WHAT YOU SHOULD DO:
The task calls for each line of the records below in which the word "orange" appears.

Items from a dataset:
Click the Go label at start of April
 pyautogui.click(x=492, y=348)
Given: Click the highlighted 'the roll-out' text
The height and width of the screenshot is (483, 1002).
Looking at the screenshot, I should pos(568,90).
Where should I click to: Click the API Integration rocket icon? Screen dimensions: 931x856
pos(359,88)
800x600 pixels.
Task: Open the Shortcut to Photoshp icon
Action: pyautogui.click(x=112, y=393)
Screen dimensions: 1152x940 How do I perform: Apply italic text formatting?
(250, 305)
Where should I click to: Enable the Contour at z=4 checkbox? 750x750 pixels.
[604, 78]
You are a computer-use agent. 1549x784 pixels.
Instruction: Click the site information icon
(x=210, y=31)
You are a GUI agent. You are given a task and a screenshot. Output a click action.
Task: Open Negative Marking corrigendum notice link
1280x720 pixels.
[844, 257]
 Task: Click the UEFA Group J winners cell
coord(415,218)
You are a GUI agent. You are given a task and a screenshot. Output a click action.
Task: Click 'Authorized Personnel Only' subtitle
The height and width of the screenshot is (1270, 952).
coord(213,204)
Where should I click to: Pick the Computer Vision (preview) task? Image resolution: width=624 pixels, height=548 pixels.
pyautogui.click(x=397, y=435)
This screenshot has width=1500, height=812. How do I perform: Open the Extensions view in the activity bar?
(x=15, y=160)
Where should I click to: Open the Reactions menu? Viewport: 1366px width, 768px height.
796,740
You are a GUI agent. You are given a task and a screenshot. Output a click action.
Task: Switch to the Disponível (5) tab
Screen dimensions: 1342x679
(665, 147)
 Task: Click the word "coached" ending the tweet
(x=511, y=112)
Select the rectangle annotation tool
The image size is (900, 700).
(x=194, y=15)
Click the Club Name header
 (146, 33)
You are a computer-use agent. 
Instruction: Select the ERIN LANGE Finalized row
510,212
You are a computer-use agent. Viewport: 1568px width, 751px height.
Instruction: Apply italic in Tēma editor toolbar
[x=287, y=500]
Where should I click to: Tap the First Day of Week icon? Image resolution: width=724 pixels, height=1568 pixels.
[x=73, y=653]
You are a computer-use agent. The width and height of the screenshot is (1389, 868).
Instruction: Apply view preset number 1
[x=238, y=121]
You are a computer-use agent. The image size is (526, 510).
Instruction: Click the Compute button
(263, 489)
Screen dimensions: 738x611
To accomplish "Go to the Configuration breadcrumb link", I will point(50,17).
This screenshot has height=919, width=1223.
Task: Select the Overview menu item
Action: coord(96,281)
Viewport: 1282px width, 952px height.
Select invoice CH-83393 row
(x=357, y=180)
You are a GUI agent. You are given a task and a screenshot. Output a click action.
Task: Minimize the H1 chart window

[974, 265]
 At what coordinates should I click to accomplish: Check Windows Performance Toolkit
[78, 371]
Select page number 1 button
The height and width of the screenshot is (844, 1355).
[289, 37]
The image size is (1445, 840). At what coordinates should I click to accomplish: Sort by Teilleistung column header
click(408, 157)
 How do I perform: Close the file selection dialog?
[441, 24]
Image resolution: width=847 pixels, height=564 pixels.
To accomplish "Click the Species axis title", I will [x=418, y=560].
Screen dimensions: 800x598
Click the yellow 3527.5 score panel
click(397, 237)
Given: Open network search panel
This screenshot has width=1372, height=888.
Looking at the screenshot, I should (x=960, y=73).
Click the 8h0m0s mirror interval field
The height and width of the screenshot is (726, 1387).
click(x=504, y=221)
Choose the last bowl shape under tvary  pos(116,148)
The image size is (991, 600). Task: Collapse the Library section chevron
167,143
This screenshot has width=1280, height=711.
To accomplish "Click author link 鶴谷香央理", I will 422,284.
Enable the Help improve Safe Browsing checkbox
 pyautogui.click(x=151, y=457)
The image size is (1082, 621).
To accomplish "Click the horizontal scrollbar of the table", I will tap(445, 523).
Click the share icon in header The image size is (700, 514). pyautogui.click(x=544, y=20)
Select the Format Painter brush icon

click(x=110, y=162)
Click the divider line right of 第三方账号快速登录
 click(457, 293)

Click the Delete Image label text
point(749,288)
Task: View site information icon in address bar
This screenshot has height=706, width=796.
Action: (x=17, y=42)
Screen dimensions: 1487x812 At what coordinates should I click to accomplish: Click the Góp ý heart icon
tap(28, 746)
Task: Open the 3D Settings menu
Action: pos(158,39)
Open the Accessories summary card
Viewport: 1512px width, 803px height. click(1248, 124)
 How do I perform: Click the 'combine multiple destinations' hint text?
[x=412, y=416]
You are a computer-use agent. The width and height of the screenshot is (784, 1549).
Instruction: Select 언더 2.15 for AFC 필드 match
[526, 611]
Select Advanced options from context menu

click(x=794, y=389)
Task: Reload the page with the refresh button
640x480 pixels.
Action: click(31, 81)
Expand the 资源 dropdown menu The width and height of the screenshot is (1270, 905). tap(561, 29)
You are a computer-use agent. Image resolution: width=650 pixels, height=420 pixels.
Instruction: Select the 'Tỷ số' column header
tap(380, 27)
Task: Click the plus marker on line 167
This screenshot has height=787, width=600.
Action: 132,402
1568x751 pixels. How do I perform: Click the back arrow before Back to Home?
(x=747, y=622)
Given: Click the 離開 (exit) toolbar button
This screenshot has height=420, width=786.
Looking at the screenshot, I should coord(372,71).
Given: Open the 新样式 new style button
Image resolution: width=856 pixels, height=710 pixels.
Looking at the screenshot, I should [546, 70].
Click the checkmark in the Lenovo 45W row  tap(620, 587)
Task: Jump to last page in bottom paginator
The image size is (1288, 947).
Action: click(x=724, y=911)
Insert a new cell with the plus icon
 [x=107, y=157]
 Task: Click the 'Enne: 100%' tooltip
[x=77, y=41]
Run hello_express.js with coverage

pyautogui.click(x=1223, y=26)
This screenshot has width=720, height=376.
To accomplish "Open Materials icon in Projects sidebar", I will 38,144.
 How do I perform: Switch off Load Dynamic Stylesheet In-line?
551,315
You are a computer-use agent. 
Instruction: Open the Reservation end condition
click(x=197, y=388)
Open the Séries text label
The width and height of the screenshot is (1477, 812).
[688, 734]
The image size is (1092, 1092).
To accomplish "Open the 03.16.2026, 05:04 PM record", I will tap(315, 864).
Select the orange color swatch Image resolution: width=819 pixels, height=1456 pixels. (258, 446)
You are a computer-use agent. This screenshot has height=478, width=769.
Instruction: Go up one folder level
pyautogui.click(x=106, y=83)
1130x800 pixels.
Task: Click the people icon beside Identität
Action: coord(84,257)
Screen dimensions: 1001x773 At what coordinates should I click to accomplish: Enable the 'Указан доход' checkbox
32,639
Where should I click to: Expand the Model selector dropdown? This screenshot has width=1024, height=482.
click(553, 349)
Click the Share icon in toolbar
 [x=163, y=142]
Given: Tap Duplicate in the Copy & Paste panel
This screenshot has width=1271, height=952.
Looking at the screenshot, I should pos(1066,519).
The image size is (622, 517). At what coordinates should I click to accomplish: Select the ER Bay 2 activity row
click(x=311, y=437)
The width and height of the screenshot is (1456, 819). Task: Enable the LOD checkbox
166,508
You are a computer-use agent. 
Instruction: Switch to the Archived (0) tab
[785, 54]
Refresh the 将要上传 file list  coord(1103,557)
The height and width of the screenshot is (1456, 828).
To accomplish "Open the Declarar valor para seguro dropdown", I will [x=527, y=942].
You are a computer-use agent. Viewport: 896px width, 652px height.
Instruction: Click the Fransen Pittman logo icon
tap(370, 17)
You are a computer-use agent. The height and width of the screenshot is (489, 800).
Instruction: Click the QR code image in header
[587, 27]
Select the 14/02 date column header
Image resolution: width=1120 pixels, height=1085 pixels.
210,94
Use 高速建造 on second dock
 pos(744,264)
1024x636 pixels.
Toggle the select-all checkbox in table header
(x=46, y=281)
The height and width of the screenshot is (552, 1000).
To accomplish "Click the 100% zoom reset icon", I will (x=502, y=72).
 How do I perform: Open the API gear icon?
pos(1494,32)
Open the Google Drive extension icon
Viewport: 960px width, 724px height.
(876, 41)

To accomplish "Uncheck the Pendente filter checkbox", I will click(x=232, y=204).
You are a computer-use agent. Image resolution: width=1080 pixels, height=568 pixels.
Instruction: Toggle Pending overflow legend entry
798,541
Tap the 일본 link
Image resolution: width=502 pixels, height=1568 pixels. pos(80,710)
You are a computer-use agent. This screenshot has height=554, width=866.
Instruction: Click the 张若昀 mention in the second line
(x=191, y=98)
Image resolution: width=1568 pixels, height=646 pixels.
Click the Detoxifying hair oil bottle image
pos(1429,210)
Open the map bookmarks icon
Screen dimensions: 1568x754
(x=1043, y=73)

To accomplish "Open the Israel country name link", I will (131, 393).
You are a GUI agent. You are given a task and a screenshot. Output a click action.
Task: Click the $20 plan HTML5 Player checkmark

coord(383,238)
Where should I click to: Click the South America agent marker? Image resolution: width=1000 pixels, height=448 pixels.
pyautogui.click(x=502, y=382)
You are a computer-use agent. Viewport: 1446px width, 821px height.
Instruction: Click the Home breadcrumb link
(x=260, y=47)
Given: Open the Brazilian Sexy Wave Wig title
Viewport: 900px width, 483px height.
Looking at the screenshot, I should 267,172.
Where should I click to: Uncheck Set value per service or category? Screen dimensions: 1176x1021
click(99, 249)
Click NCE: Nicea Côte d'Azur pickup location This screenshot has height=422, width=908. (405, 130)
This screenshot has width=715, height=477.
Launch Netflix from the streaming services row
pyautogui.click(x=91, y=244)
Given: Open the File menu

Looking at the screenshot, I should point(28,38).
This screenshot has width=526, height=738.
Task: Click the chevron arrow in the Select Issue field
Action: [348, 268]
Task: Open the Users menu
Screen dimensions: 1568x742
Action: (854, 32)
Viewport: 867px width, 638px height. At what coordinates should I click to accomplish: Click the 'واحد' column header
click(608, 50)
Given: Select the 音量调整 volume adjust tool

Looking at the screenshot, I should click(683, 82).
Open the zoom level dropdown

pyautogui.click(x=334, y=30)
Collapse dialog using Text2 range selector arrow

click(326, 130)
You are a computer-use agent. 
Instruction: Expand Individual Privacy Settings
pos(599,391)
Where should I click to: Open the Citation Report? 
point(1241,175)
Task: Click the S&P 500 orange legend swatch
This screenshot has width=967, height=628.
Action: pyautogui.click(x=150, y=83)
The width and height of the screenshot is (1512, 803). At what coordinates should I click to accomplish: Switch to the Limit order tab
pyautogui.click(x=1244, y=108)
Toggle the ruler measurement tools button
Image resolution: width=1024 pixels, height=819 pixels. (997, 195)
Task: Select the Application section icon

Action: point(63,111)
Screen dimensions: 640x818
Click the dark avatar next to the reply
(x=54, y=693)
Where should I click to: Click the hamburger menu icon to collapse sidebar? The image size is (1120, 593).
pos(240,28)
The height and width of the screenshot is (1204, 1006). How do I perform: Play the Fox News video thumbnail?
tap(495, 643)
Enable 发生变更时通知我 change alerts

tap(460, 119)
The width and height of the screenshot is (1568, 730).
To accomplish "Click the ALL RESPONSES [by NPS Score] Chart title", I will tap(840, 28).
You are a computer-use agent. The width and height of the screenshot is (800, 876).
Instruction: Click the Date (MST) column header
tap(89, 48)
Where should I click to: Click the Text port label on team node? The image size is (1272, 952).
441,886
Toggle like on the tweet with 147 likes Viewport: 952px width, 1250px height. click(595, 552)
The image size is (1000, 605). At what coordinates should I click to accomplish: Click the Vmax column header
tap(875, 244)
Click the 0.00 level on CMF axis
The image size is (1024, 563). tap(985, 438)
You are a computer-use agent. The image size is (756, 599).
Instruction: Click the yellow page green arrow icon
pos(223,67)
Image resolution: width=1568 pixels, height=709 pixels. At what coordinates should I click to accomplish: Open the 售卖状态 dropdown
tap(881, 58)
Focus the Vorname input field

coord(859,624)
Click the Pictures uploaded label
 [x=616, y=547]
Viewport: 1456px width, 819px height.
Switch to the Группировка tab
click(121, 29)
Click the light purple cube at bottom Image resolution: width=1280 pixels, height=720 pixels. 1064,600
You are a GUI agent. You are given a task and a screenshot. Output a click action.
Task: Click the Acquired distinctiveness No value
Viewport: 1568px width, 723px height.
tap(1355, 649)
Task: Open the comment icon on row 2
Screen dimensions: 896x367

RESULT OF THIS EXERCISE:
Select the orange color swatch Image resolution: width=819 pixels, height=1456 pixels. (258, 446)
Task: Click the S&P 500 orange legend swatch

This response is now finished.